Comment le roi de France, averti du fait des Anglois, rescripsit à la cité de Nantes, et comment il en fut content.


Vous entendez bien comment les Anglois chevauchoient le royaume de France et prenoient leur chemin pour venir en Bretagne ; et disoient et maintenoient que le duc de Bretagne et le pays si les avoient mandés, quoique autrement ils eussent bien cause de faire guerre pour la matière et occasion du roi d’Angleterre leur seigneur ; mais pour le présent, ils se nommoient soudoyers au duc et au pays de Bretagne. Le roi Charles de France, qui régnoit pour ce temps, comme tout informé de ces matières et comme sage et avisé qu’il étoit, douta les périls et incidences qui de ce pouvoient naître et venir, et regarda que si le pays de Bretagne avecques les Anglois lui étoient contraires, sa guerre aux Anglois en seroit plus felle et plus dure. Et par espécial il ne vouloit mie, quoiqu’il fût mal du duc, que les bonnes villes de Bretagne lui fussent ennemies ni ouvertes à ses ennemis ; car au cas que ce se feroit, ce lui seroit un trop grand préjudice. Si envoya moyennement et secrètement lettres closes, douces et débonnaires et moult gracieuses, devers ceux de Nantes qui est la clef et le chef de toutes les bonnes villes de Bretagne, en remontrant qu’ils s’avisassent, et que tes Anglois qui cheminoient par son royaume se vantoient et affirmoient qu’ils les avoient mandés, et se tenoient leurs soudoyers. Et au cas que ils avoient ce fait et vouloient persévérer en ce mes-fait, ils étoient atteints et enchus de foi mentie, de obligation brisée, de sentence de pape encourue sur eux et de deux cent mille florins de peine que il pouvoit loyaument atteindre sur eux, au cas qu’ils voudroient briser les traités jadis faits, accordés et scellés, requis et priés par eux, desquels il avoit les copies et eux aussi, c’est à entendre les royaux[1] ; et que toujours leur avoit-il été doux, propice et ami, et aidés et confortés à leurs besoins ; et que ils ne fissent pas tant qu’ils eussent tort ; car ils n’avoient nul certain titre ni article d’eux trop avant plaindre de lui, pour eux bouter si avant en une guerre que de recevoir ses ennemis ; mais bien s’avisassent et conseillassent loyaument, et s’ils avoient été mal enortés et conseillés par foible conseil, tout ce leur pardonnoit-il bonnement, au cas que ils ne se vouisissent mie ouvrir contre ses ennemis les Anglois ; et les vouloit tenir en toutes leurs franchises jurées, et les renouveler en tout bien, si il besognoit.

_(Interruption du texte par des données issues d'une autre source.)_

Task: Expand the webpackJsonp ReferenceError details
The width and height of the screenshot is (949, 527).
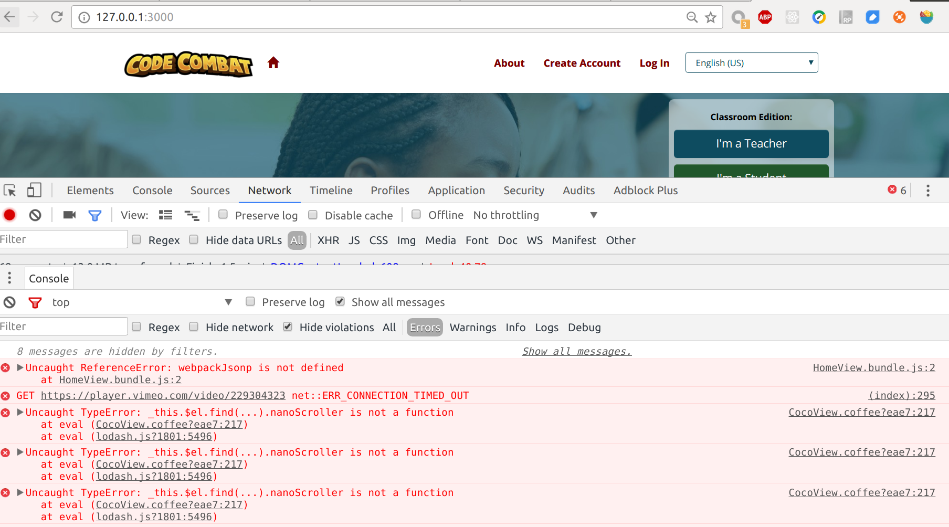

Quand ces paroles et offres que le roi de France offroit et présentoit à ceux de Nantes furent lues et entendues, si regardèrent sus ; et dirent bien les plus notables de la ville que le roi de France avoit droit et cause de remontrer tout ce qu’il disoit, et que voirement avoient-ils juré et promis, escript et scellé, que jamais ne seroient ennemis au roi de France, ni aidans à ses ennemis. Si commencèrent à être sur leur garde ; et renvoyèrent secrètement devers le roi de France que de ce il ne se souciât en rien ; car jà les Anglois à main armée, pour gréver, ni guerroyer le royaume de France, ils ne mettroient ni soutiendroient en leur ville ; mais vouloient, si il besognoit, être aidés et confortés des gens du roi, et à eux ils ouvriroient leur ville, et aux autres non. Le roi de France, qui oyoit bien tous ces traités, s’en tenoit bien à leur parole ; car voirement à Nantes ont ils toujours été bons et loyaux François. Et de tout ce ne savoit encore rien le duc de Bretagne qui se tenoit à Vennes ; mais cuidoit bien que ceux de Nantes dussent demeurer de-lez lui, et ouvrir leur ville aux Anglois quand ils venroient. Or retournerons aux Anglois qui étoient logés assez près de Sens en Bourgogne, en laquelle cité, pour la doute d’eux, avoit grand’garnison de gens d’armes, et s’y tenoient le duc de Bar, le sire de Coucy, le sire de Saint-Py et le sire de Fransures, et leurs routes.

  1. Les originaux signés par le roi.